# Card Facilities at VapeCon 2017



## MrDeedz (7/8/17)

Hi All. Just a quick question. Will all Vendors have swiping facilities available ? ATM's available at the event too if i may query.

Reactions: Thanks 1


----------



## Yusuf Kathrada (7/8/17)

MrDeedz said:


> Hi All. Just a quick question. Will all Vendors have swiping facilities available ? ATM's available at the event too if i may query.


We at MY Vape will have card facilities,,, 


Sent from my F5121 using Tapatalk

Reactions: Thanks 1


----------



## Frostbite (7/8/17)

Atomix will have as well, Im pretty sure all the established Vendors with brick and mortars will have card facilities. Not sure about the internationals and online stores.

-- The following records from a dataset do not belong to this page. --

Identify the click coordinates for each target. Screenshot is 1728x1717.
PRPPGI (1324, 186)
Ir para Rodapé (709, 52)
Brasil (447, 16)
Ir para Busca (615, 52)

Sent from my iPhone using Tapatalk

Reactions: Thanks 1


----------



## Silver (7/8/17)

Attention all exhibiting vendors at VapeCon 2017

Members want to know whether you will have credit card (swiping) facilities at your stand on 26 August 2017?

*Please let us know*

Let's use this thread and see. 
It's in the Who has Stock subforum, so please feel free to use it.

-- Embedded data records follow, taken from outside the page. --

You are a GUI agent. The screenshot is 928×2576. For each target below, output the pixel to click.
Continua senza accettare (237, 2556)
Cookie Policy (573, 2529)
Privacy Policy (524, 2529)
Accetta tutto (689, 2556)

This thread is in response to the great question by @MrDeedz here:
https://www.ecigssa.co.za/vapecon-2017-confirmed-vendors.t37674/page-9#post-566618


----------



## Frostbite (7/8/17)

Atomix will have card facilities available.


Sent from my iPhone using Tapatalk

Reactions: Thanks 1


----------



## Silver (7/8/17)

MrDeedz said:


> Hi All. Just a quick question. Will all Vendors have swiping facilities available ? ATM's available at the event too if i may query.



Great question @MrDeedz
Have actually moved your OP to this newly created thread we are in now 

On the topic of ATM machines - we have a mobile ATM booked with two banks. I have been dealing with one of the banks myself and Rob with another. They tell us that the ATMs will be deployed. However, to my knowledge, at this point, they still have not done their site inspection yet. I am trying my best to follow up with them, but lets just say, it hasn't been easier. So lets hold thumbs that we can succeed on this front. I can assure you that we have been trying our best.


----------



## Mari (7/8/17)

MrDeedz said:


> Hi All. Just a quick question. Will all Vendors have swiping facilities available ? ATM's available at the event too if i may query.


E-Cig Inn will have a card machine available at VapeCon

Reactions: Like 1


----------



## Vapers Corner (7/8/17)

Vaper's Corner will have card facilities available

Reactions: Like 2


----------



## Stroodlepuff (7/8/17)

Vape King will have Card Facilities

Reactions: Like 1


----------



## Retro Vape Co (7/8/17)

Retro Vape Co. will have card facilities!

Reactions: Like 2


----------



## Cruzz_33 (7/8/17)

Drip Society will have card facilities available

Reactions: Like 1


----------



## MrDeedz (7/8/17)

Thanks @Silver and Vendors, We need to create some awareness on pick-pocketers and muggers, unfortunately these cockroaches are everywhere

Reactions: Agree 4 | Thanks 1


----------



## PsychoFluffy (7/8/17)

Card facilities at Troll Brothers- check!

Reactions: Like 1


----------